Quote the whole listing word for word. Do not include the pictures.

###

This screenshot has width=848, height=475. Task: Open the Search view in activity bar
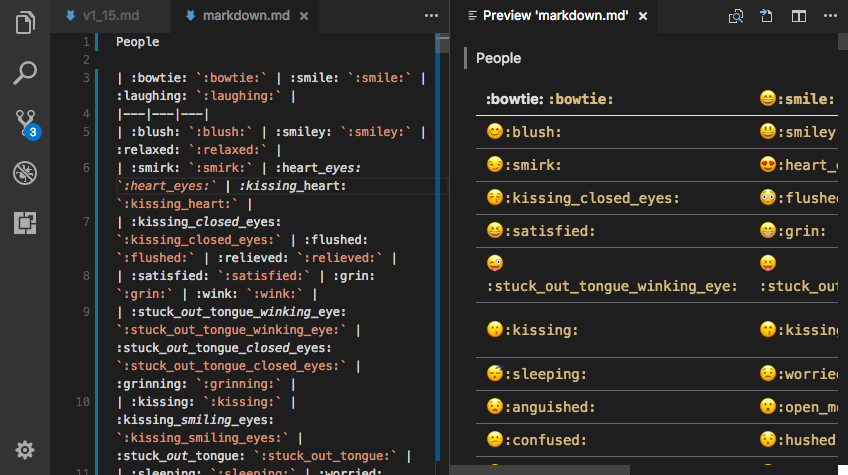click(25, 73)
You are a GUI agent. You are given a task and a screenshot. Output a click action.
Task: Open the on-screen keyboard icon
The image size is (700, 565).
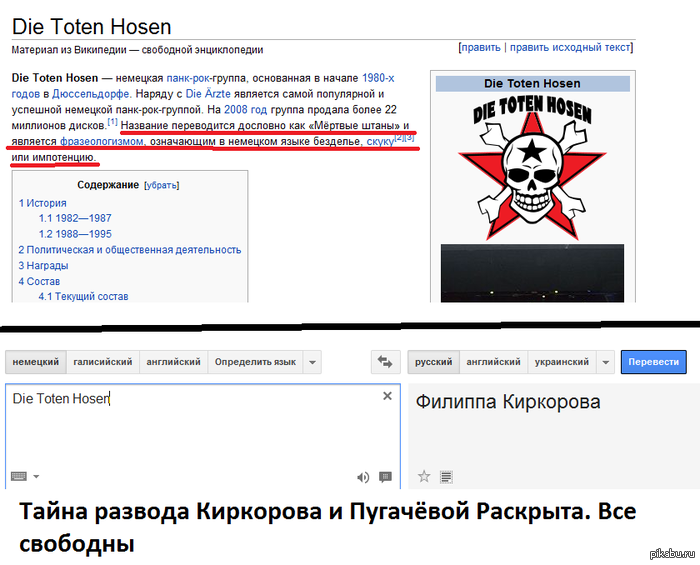pos(20,477)
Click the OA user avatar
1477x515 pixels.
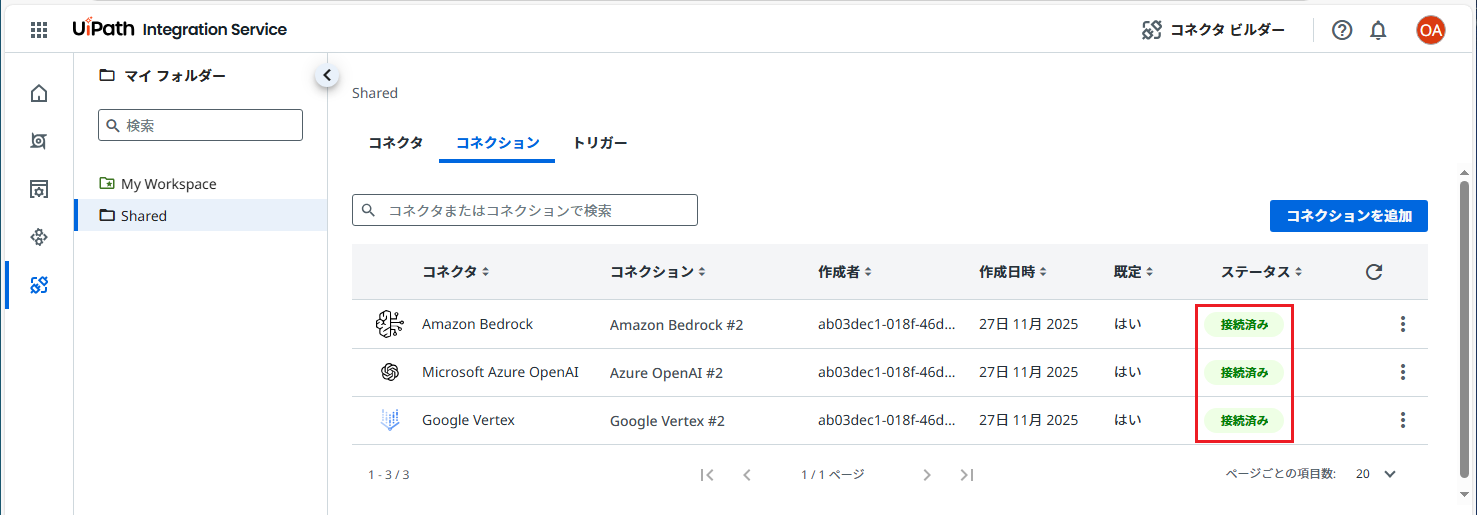pyautogui.click(x=1430, y=30)
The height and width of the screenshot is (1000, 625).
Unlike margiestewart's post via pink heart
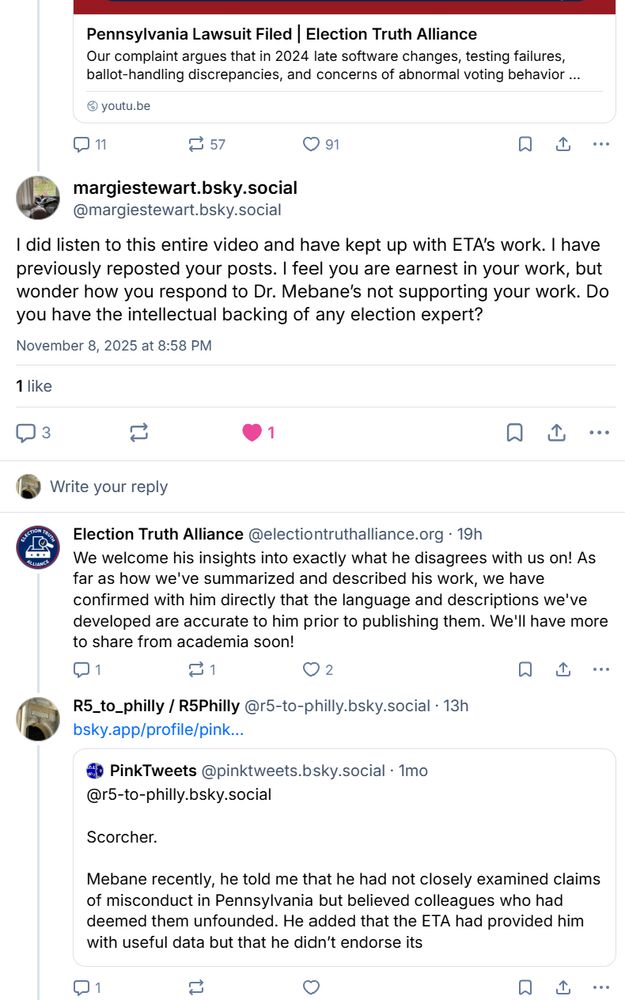coord(252,433)
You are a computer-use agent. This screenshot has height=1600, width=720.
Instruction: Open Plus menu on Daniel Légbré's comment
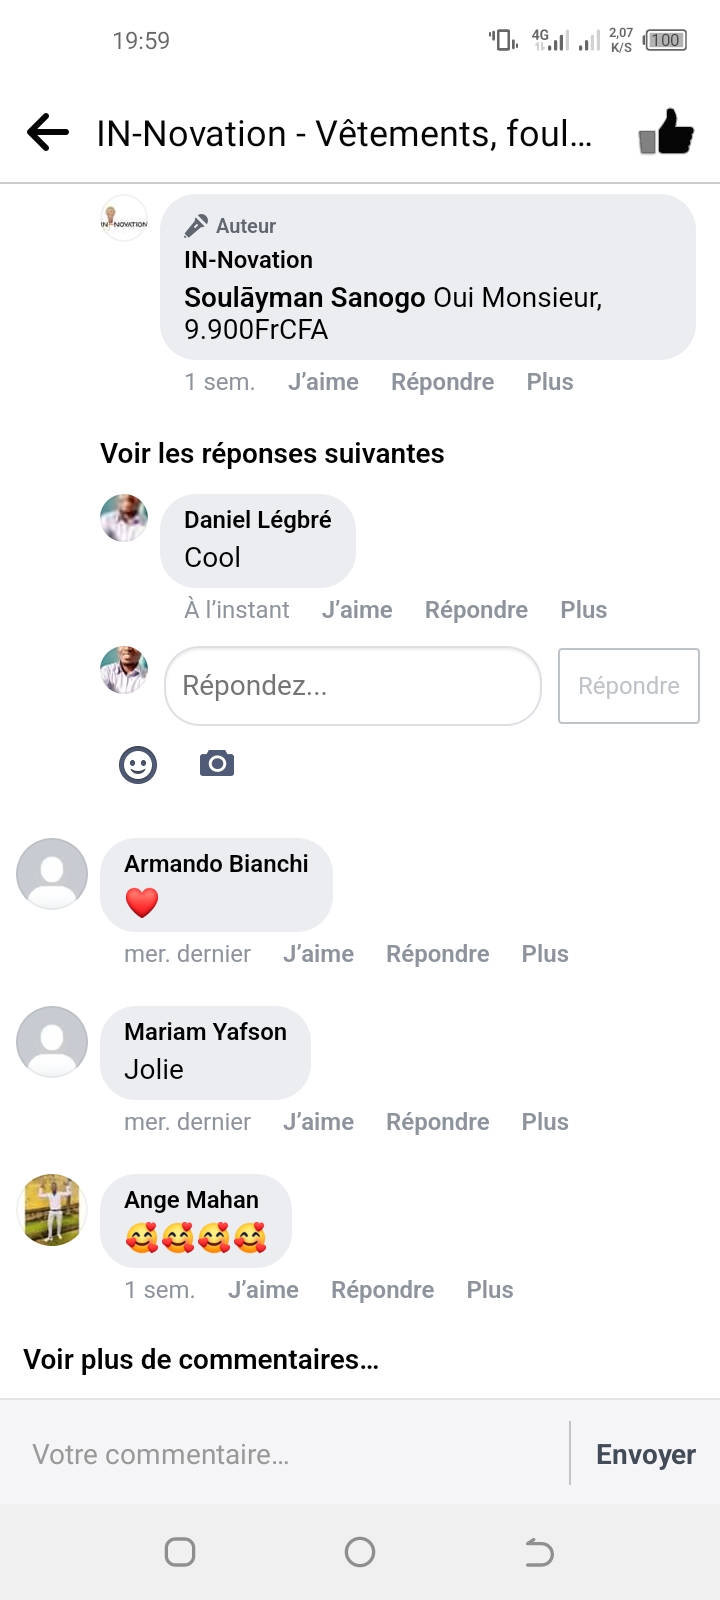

###

Answer box
This screenshot has width=848, height=475. Task: Open the Search view in activity bar
click(25, 73)
You are a GUI agent. You are given a task and a screenshot. Output a click action.
Task: Open the on-screen keyboard icon
The image size is (700, 565).
pos(20,477)
Click the OA user avatar
1477x515 pixels.
pyautogui.click(x=1430, y=30)
The height and width of the screenshot is (1000, 625).
Unlike margiestewart's post via pink heart
coord(252,433)
You are a computer-use agent. This screenshot has height=1600, width=720.
Instruction: Open Plus menu on Daniel Légbré's comment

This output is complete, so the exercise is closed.